O Paquistão realizou ataques aéreos contra alvos no Afeganistão na sexta-feira (27), intensificando a crise militar entre os dois países e ampliando a instabilidade na região da fronteira.
De acordo com o ministro da Defesa paquistanês, Khawaja Asif, a ofensiva foi uma resposta a ataques recentes atribuídos a grupos insurgentes que, segundo Islamabad, estariam utilizando território afegão como base de operações. O governo paquistanês afirma que os bombardeios tiveram como alvo posições ligadas ao Talibã.
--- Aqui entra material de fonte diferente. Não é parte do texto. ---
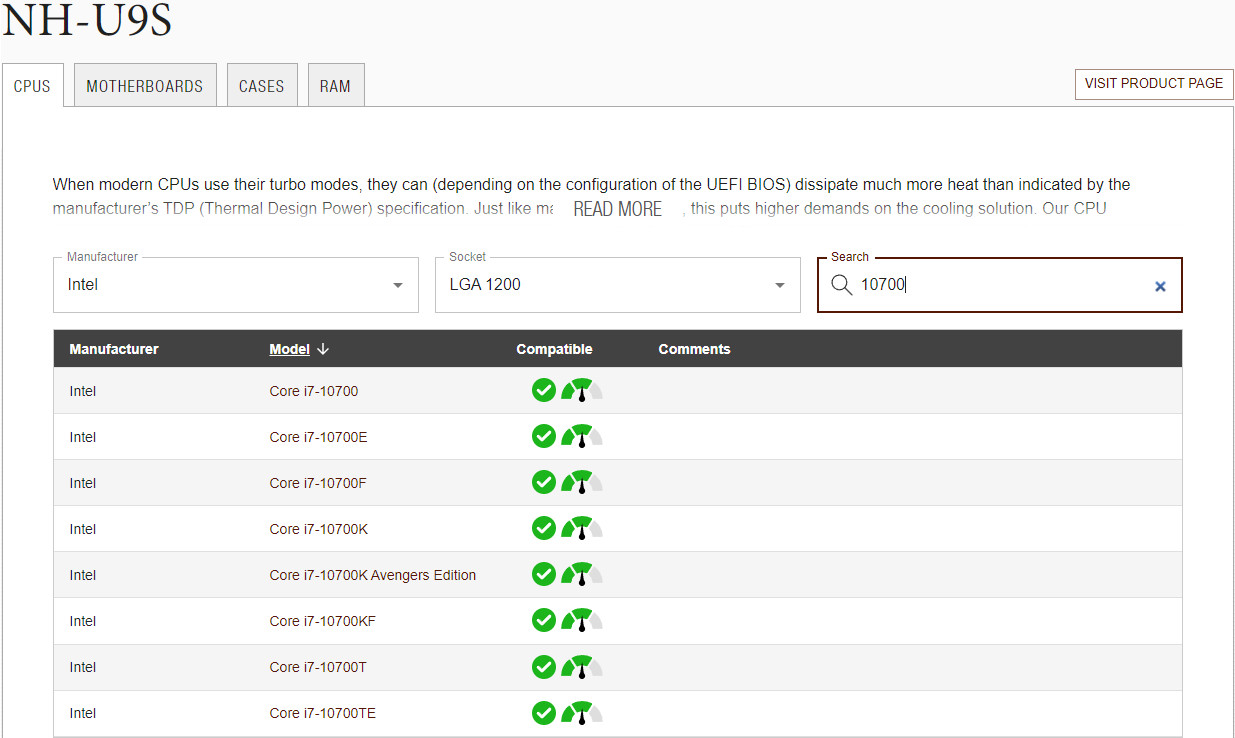The width and height of the screenshot is (1235, 738).
Task: Click compatible checkmark for Core i7-10700TE
Action: pyautogui.click(x=543, y=712)
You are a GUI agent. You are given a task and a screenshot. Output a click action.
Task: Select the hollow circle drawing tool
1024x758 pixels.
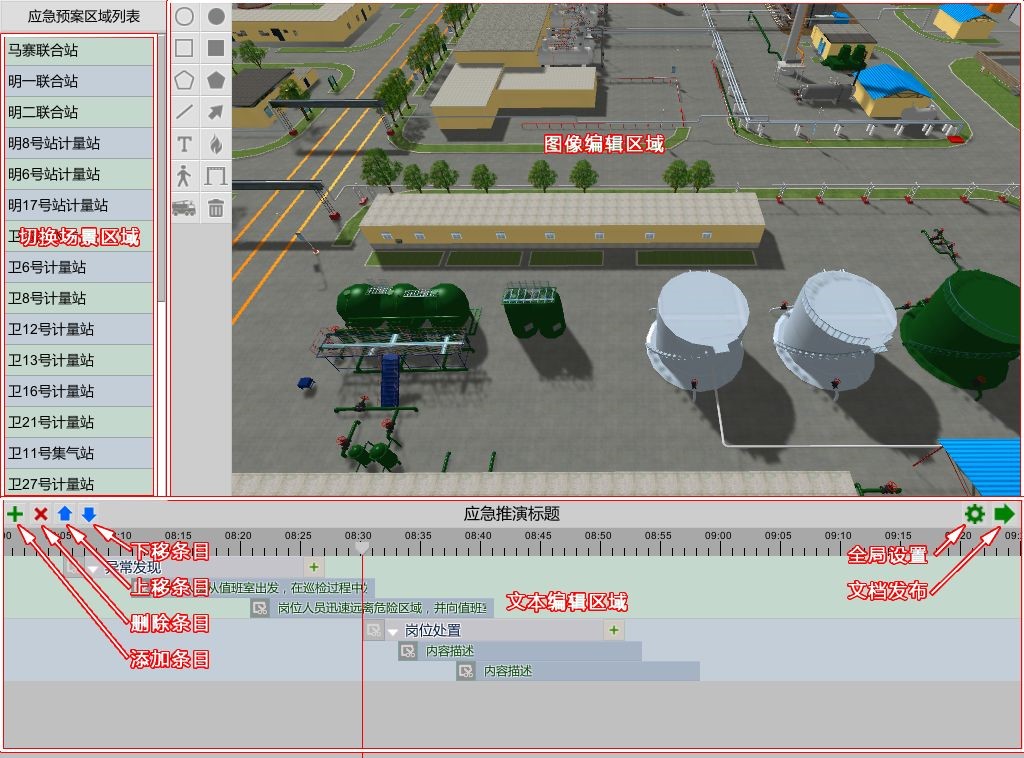tap(184, 17)
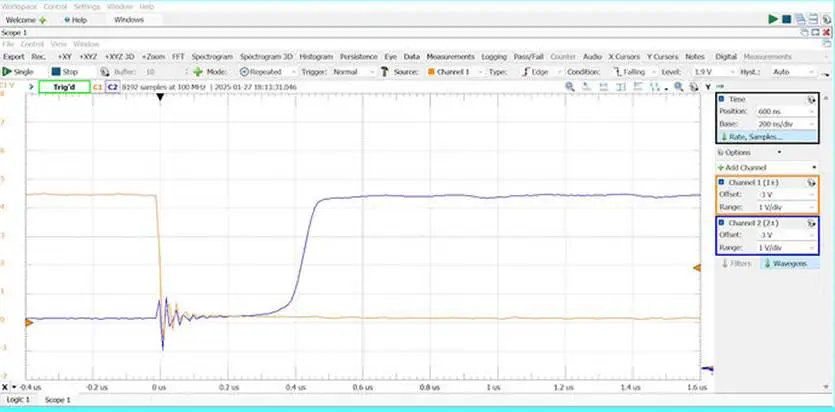835x412 pixels.
Task: Switch to the Logic 1 tab
Action: coord(18,399)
Autoridades locais relataram explosões em áreas próximas à capital Cabul e em províncias do leste afegão. O governo do Afeganistão condenou a ação e classificou a operação como violação de soberania, além de apontar possíveis vítimas civis, informação que não foi confirmada de forma independente.
A escalada ocorre após semanas de aumento de confrontos ao longo da Linha Durand, região historicamente marcada por disputas territoriais e presença de grupos armados. O Paquistão acusa o governo afegão de não conter militantes responsáveis por ataques contra forças de segurança paquistanesas, enquanto Cabul nega as acusações e responsabiliza as operações militares do país vizinho pelo agravamento da tensão.
A Organização das Nações Unidas manifestou preocupação com a situação e pediu contenção imediata para evitar a ampliação do conflito. Países como China, Rússia e Irã também defenderam a retomada do diálogo diplomático.
Especialistas em relações internacionais avaliam que a intensificação das operações militares aumenta o risco de novos confrontos e pode gerar impactos humanitários nas áreas fronteiriças, além de ampliar a instabilidade geopolítica no sul da Ásia.